* [Data section]
▼

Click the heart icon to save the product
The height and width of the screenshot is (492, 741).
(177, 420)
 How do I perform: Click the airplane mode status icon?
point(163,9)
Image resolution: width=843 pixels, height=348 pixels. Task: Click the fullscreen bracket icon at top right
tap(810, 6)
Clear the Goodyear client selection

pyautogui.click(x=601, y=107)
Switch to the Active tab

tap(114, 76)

▲
▼

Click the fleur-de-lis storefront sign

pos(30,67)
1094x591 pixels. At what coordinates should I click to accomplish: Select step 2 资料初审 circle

▲

* [Short task] Write out every line from the one containing "Click the heart icon to save the product" down to the one containing "tap(114, 76)" as a numbered list, counting both of those lines and dropping any blank ones.

* [Task answer]
1. Click the heart icon to save the product
2. The height and width of the screenshot is (492, 741).
3. (177, 420)
4.  How do I perform: Click the airplane mode status icon?
5. point(163,9)
6. Image resolution: width=843 pixels, height=348 pixels. Task: Click the fullscreen bracket icon at top right
7. tap(810, 6)
8. Clear the Goodyear client selection
9. pyautogui.click(x=601, y=107)
10. Switch to the Active tab
11. tap(114, 76)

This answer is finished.